Teknival près de Tours : 30.000 participants, un décès

Par @Culturebox
Mis à jour le 30/04/2017 à 15H32, publié le 30/04/2017 à 12H58
Teknival août 2016

Teknival août 2016

© PHOTOPQR/LA DEPECHE DU MIDI/MAXPPP

La présence au Teknival qui se tient depuis vendredi soir à Pernay, près de Tours, était estimée dimanche matin à 30.000 personnes et un participant est décédé pour des raisons indéterminées, a-t-on appris auprès de la préfecture d'Indre-et-Loire.

"Selon nos estimations, il y avait 30.000 personnes sur le site à 9H00 ce matin", a indiqué le directeur de cabinet du préfet, Loïc Grosse. "On déplore dans la nuit un décès, une personne qui était déjà morte quand elle a été amenée à un poste médical avancé. On ne connaît pas les causes de la mort" qui seront déterminées ultérieurement mais la victime ne portait pas trace de blessures externes, a-t-on indiqué de même source.

Pour l'association Freeform, qui se présente comme "une association de réduction des risques organisationnels liés à la pratique de la fête libre", la "responsabilité" des services de l'Etat est engagée dans le décès de la victime, "un jeune de 20 ans". "Nous nous adressons au ministère de l'Intérieur qui (...) refuse de nous parler, refuse d'entendre la voix des jeunes qui voudraient une place dans la société: vous portez la responsabilité de ce décès, bien plus que les organisateurs de ce teknival", affirme dans un communiqué l'association qui se dit "effondrée" par ce drame.

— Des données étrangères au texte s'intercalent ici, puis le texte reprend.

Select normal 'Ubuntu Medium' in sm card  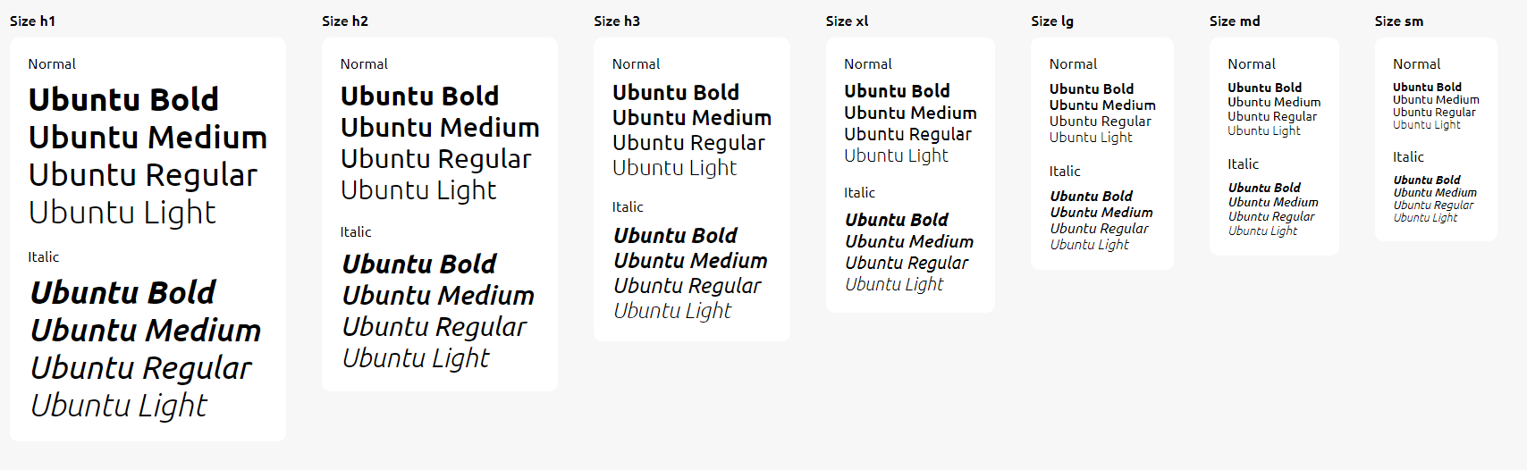[x=1436, y=100]
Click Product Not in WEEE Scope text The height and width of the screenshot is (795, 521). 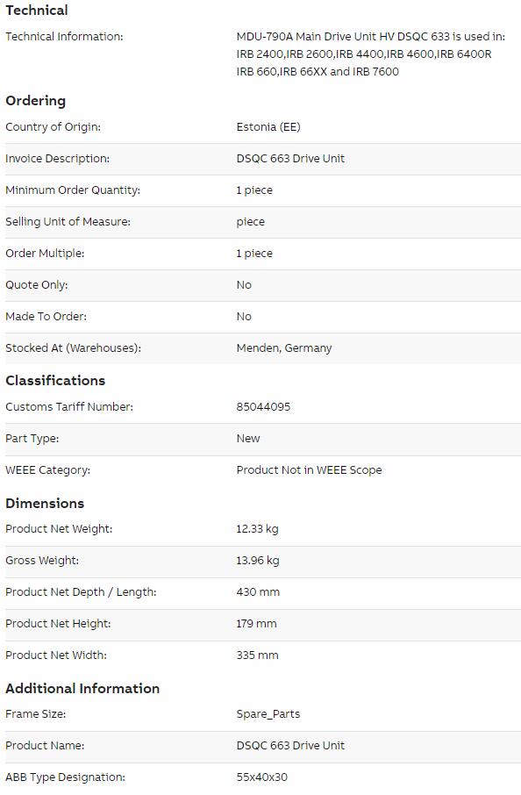click(x=309, y=470)
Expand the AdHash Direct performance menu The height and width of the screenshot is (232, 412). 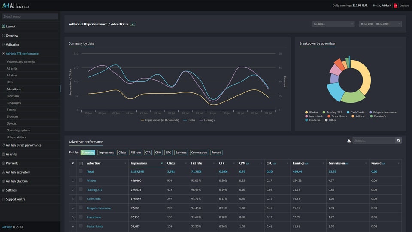click(x=24, y=145)
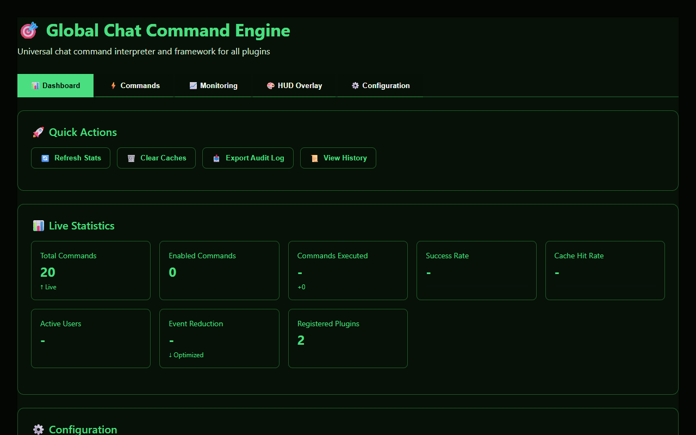This screenshot has height=435, width=696.
Task: Click the bar chart icon beside Live Statistics
Action: [x=38, y=226]
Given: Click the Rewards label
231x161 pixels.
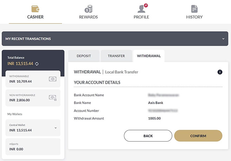Looking at the screenshot, I should point(88,17).
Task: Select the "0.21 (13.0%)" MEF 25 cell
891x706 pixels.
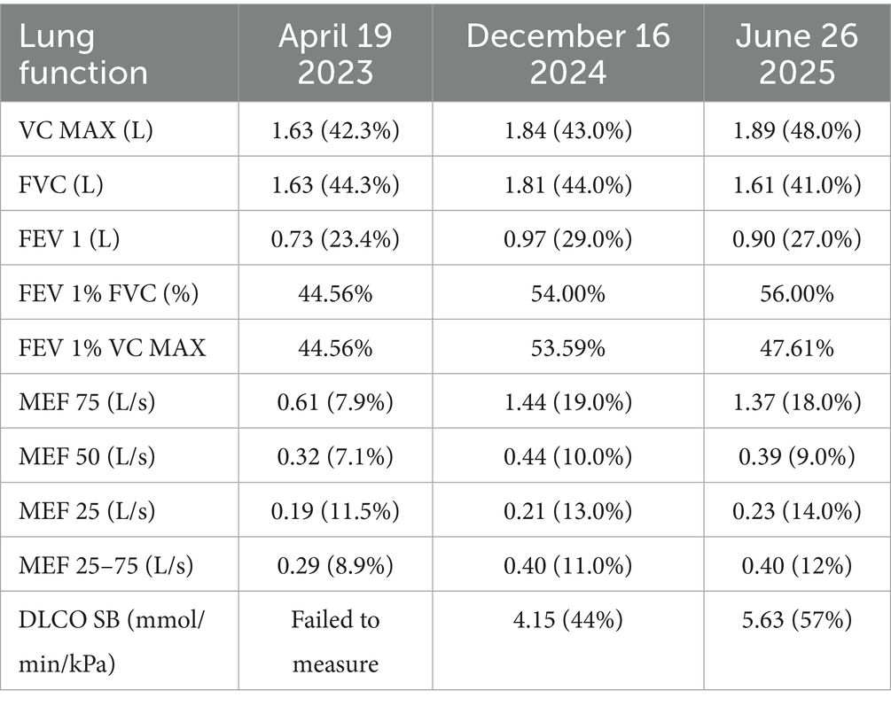Action: (x=568, y=510)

200 gendarmes et 80 pompiers sur place

"Deux personnes en urgence absolue ont été évacuées, dont une en arrêt cardio-respiratoire qui a pu être ranimée. Douze autre personnes en urgence relative ont également été transportées au CHU pour surveillance complémentaire", a précisé M. Grosse. Il a ajouté que 51 personnes avaient reçu des soins pendant la nuit aux différents postes médicaux. Enfin, durant la nuit, les plongeurs ont sorti de l'étang qui traverse le site en deux six personnes qui étaient tombées à l'eau.

Concernant les effectifs, 200 gendarmes sont sur place ainsi que 80 pompiers, 30 membres d'associations de prévention et de secours et une dizaine de membres du SAMU. La pluie et les orages prévus dans la journée devraient réduire les risques d'incendie consécutifs à la sécheresse qui sévit dans la région et à d'éventuelles imprudences des festivaliers.

Dans la nuit, l'installation des festivaliers sur une propriété privée avait entraîné des embouteillages pendant plusieurs heures sur les routes de campagne menant au site. Le Teknival, qui doit se prolonger jusqu'à lundi, est un rassemblement international de musique techno, considéré comme illégal car non déclaré aux services de l'Etat.

"Nous ne soutenons pas et nous ne soutiendrons jamais un parti politique, quelqu'il soit"

Le Teknival  fête cette année ses 24 ans et se déroule à chaque édition dans un lieu différent, tenu secret jusqu'aux dernières heures. Cette année, dans un communiqué publié sur Facebook, les organisateurs ont écrit "Nous organisons ce Teknival entre les deux tours des élections présidentielles afin d'attirer l'oeil du futur gouvernement élu. Rappelons-le, nous ne soutenons pas et nous ne soutiendrons jamais un parti politique, quelqu'il soit. Notre mouvement se voudra toujours festif, du côté de l'autonomie, du respect mutuel et de la liberté, mais aussi contre le fascisme, le sexisme et le racisme sous quelques formes que ce soit".

"Le dialogue avec le gouvernement est rompu depuis maintenant quelques années en raison des trop nombreuses promesses non tenues de leur part et de l'augmentation significative des saisies de matériels", les systèmes de sonorisation, déplorent les organisateurs, "le milieu Tekno Underground, plus communément appelé 'Mouvement de la Free Party'".

"Malgré tout ceci, nous continuons à défendre notre musique, notre mouvement et notre culture. Car, oui, nous sommes bel et bien une subculture musicale, existant en France depuis le début des années 90", rappellent aussi les organisateurs.

A la mi-mars, des rassemblements avaient été organisés dans sept villes de France à l'appel de 200 collectifs organisateurs de fêtes techno, pour protester contre la "répression" de leurs événements et les saisies de sonos.